> **Selected excerpt**
Quote from: I-10east on November 11, 2013, 08:01:55 PM
Quote from: JayBird on November 11, 2013, 07:46:53 PM
but yes I too await Simms professional thoughts.
I'll be in anticipation of a lengthy ranking list of some sort. JK Simms.
I don't want to get into it - this thing is trading for sub-$160/sf. In fact, $140/sf wouldn't surprise me (despite the article thinking that it's going to be WAYYYY more than the $130/sf that Deerwood park traded for). But I don't play in the Jax market and don't know it all too well. PM me if you want my thoughts, I looked into some things and backed into my own numbers (without the OM of course) and moreso backed into why I would stear clear of the building (or any DT Jax building for that matter). All I know for sure is that rents at Deerwood and WF Tower can't be materially different, that expenses at the downtown tower are significantly higher, that parking and ancillary revenue is immaterial to NOI (though having on-site parking can be a MAJOR plus that means more in a NYC or SF than a Jax where garages are plentiful off-site as well), and that if asking is $22-23/sf, then in-place effective gross rents can't be too far off of that (and WF their big new tenant could still be in their base year for all we know). Expenses are likely $9-10/sf tops. And LL probably avoided "deferred maintenance" credits when they upgraded the building systems a while back (but that lobby...oh that lobby).
The lower pricing (9-cap) for arguably the most prestigious office park in suburban Jax would be much more enticing to me (plus its two largest tenants Comcast and Fidelity Investments offer up similar if not "more" credit than Wells Fargo, being that they are ~20% of GLA and WF is only 13%). If WF tower is 892,000 SF, then I would hardly call Wells Fargo an anchor if they're only taking 120,000 SF (13% GLA). I have my separate thoughts on that deal (probably were offered some sort of discount on face rate, OR major concessions which just now are burning off which is why the building is being marketed...def a tenant's market in JAx!), but I believe deep down that the former Eola Partners guys who are hanging on to Wells Fargo tower believed they could get a premium for selling it by itself rather than as part of a portfolio (with the rest of their stuff that they sold before). They knew they were going to sign Wells and I'm sure they kick-started their marketing process as soon as they did.

> **Direction 1**
In the forum post about the Wells Fargo tower, switch "thoughts" to "views" and give the passage again, beginning at the words "Quote from: I-10east" and stopping after "Simms professional thoughts.".
> **Direction 2**
According to the forum post about the Wells Fargo tower, what share of the building's GLA does Wells Fargo take?
> **Direction 3**
Carry on the forum post about the Wells Fargo tower from where it stops.

> **Provided material**
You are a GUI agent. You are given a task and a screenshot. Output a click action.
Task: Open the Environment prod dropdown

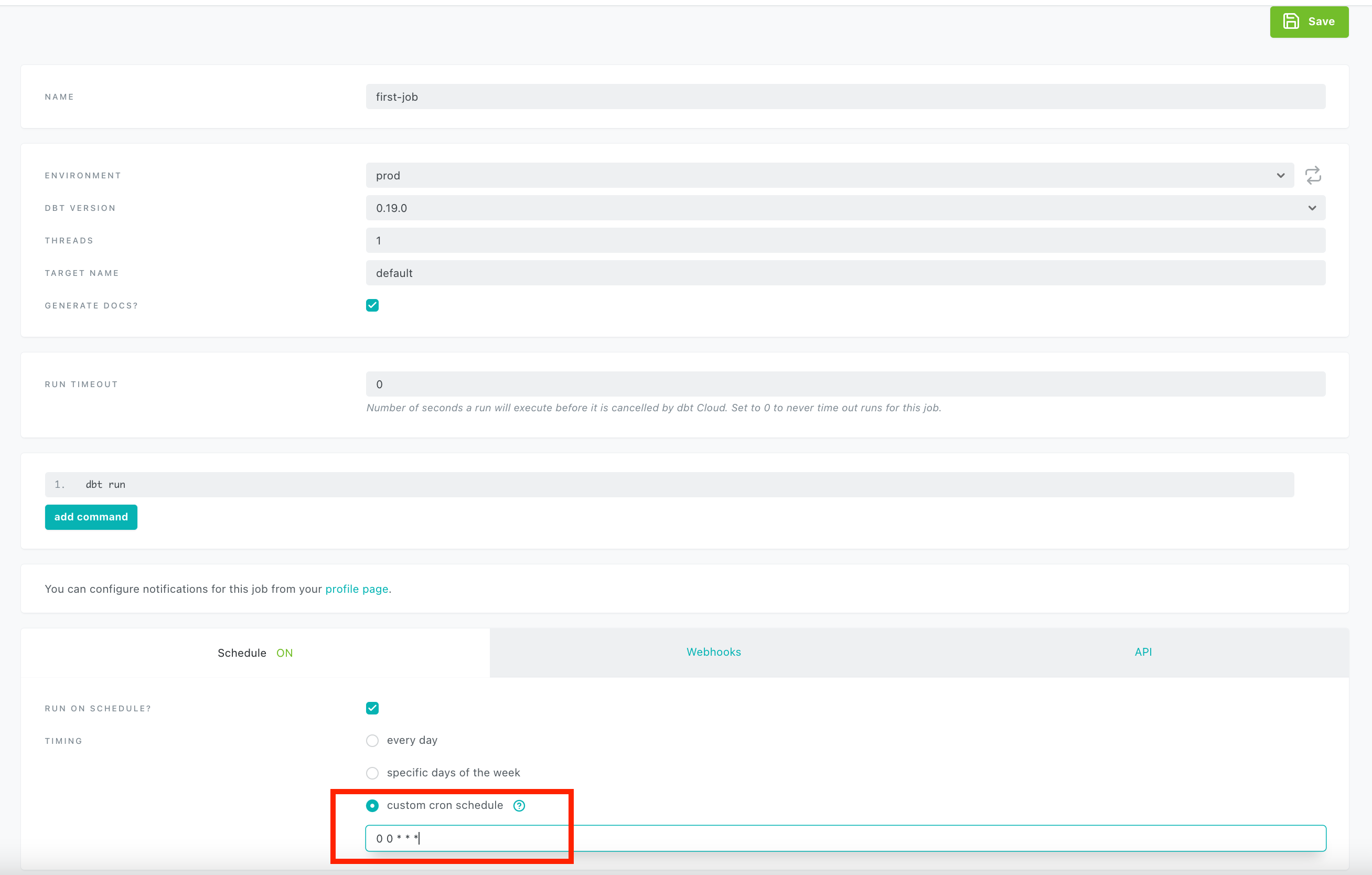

> **Expected output 1**
Quote from: I-10east on November 11, 2013, 08:01:55 PM
Quote from: JayBird on November 11, 2013, 07:46:53 PM
but yes I too await Simms professional views.

> **Expected output 2**
About 13%, or 120,000 SF.

> **Expected output 3**
A REIT sold the Deerwood office park to another REIT (ironically the same REIT that bought all of the Eola assets), and the Atlanta CBRE guys ran with that deal, having the institutional and Parkway Property relationship in particular. Mike Harrell has the rolodex for the kind of buyer who might look at DT Jax, which is very likely not so institutional in nature (it certainly isn't now and I doubt this tower changes that).
I would play devil's advocate and discount the building further for the Wells deal. Why? Too small. Almost a million SF in a mid-size city's most tropy office tower and the largest anchor is 120,000 SF and it just goes down from there. My uncle's law firm is one of many that have cycled through the building in the past decade. The whole building functions exactly like a revolving door class B commodity with countless tenants and on-site leasing reps (due to the business). But it's a "trophy class A" tower. The story doesn't make sense to me. A bunch of small law firms and financial advisory firms (mostly local of course) with 3 year deals, TI packages, leasing commissions, etc etc. Great way to kill yield is to buy a class A "stabilized" asset and then get stuck with a Class B revolving door tenancy.
Also, I don't believe for a second that Wells dramatically improves the tenant credit profile either (at 13% of the GLA?). Wells needed to be 40+% of GLA. THEN heads would turn (mine at least).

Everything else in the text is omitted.